Dans ce contexte, les appels à une autonomie accrue ou à une gestion locale renforcée, portés par certains élus de Martinique, de Guadeloupe et de Guyane, apparaissent comme des solutions largement illusoires. Les contraintes budgétaires et les besoins financiers colossaux pour affronter ces défis rendent ces perspectives difficilement réalisables. Les territoires ultramarins restent structurellement dépendants du soutien de l’État français, sans lequel il serait impossible d’assurer le financement des infrastructures, des services publics et des grands projets nécessaires pour répondre aux crises actuelles et futures.

Alors que la France s’enfonce dans une crise politique et économique d’ampleur, l’avenir de l’Outre-Mer semble encore plus incertain. Les restrictions budgétaires inévitables, combinées à des problématiques globales complexes, imposent une réflexion urgente et collective. Il est impératif de repenser les relations entre l’État central et ses territoires, et d’élaborer des stratégies inclusives qui permettent de surmonter les obstacles à venir.
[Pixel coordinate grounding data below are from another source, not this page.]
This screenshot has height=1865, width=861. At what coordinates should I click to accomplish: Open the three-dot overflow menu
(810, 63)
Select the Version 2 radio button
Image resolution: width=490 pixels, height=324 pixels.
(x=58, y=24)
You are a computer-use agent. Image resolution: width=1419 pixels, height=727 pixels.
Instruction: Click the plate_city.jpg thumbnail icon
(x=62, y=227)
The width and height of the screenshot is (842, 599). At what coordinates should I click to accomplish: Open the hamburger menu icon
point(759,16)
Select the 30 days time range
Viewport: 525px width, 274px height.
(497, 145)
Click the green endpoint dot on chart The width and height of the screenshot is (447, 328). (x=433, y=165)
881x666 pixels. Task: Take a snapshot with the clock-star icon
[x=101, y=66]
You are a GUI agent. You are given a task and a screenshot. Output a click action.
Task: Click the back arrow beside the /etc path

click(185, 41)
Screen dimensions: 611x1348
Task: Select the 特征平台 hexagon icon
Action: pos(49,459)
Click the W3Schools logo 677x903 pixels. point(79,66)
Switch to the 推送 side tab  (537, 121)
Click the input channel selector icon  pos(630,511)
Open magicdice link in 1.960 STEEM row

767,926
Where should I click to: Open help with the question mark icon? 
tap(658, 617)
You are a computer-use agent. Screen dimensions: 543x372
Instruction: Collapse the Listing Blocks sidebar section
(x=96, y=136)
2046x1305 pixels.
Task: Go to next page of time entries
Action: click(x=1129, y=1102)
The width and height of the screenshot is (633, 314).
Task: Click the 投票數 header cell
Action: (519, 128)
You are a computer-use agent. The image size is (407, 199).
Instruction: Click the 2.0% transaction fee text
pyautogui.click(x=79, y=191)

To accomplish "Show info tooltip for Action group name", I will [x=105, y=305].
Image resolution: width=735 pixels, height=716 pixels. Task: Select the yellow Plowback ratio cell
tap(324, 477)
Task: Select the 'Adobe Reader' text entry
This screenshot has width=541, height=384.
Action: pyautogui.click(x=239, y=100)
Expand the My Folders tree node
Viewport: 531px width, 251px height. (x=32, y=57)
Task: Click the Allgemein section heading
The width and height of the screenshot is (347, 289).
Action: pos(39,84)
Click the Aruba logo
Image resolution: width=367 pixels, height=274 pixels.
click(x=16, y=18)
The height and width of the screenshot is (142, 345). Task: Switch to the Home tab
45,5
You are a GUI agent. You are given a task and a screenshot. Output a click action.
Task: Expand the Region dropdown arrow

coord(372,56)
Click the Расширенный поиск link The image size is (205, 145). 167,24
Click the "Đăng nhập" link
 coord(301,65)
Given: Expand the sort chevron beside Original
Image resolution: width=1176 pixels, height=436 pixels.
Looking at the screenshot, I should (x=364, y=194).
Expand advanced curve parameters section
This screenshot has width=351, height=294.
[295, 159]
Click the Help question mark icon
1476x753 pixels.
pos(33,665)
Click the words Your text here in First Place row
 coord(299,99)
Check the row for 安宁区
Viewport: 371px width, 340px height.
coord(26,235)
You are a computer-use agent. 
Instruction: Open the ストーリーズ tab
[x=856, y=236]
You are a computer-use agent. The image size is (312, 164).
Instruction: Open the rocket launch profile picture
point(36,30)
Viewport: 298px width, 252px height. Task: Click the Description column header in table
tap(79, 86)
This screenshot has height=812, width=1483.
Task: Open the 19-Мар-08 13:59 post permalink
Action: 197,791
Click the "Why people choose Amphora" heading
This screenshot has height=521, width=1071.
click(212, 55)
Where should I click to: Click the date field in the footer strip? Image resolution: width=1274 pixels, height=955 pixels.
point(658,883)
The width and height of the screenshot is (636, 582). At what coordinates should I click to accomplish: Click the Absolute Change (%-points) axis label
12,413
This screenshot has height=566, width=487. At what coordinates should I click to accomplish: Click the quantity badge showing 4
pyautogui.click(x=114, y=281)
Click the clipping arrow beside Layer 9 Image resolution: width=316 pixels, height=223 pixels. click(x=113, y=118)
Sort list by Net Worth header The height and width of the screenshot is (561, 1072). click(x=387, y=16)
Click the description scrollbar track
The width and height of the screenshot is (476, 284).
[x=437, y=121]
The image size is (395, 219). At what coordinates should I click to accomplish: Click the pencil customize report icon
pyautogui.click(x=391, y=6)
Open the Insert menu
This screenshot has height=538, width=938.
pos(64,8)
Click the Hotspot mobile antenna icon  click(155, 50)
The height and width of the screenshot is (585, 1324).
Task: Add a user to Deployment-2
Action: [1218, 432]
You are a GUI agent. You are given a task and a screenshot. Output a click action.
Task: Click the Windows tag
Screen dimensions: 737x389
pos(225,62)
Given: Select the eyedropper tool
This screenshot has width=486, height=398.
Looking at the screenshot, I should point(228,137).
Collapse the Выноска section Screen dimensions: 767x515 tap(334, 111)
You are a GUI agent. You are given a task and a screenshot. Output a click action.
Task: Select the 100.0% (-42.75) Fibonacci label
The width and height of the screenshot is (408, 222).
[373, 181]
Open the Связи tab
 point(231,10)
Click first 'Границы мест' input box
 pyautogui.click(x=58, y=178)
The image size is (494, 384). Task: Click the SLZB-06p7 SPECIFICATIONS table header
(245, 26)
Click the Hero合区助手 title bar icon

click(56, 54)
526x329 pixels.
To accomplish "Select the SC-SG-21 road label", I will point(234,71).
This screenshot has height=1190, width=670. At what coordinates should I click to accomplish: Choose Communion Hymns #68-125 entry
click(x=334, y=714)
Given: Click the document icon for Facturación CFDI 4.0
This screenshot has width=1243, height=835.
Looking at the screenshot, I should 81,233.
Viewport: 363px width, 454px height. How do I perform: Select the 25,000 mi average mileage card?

L’heure n’est plus aux illusions, mais à une prise de conscience lucide et à une action concertée face à une réalité irréfutable qui devrait interpeller très fortement toutes les peuples de l’Outre Mer.

Pa konnet mové !

Traduction littérale : Il est mauvais de ne pas savoir. Moralité : il est important de s’instruire sur les choses qui conditionnent notre existence, qui façonnent notre vie quotidienne et d’acquérir des connaissances sur les faits économiques.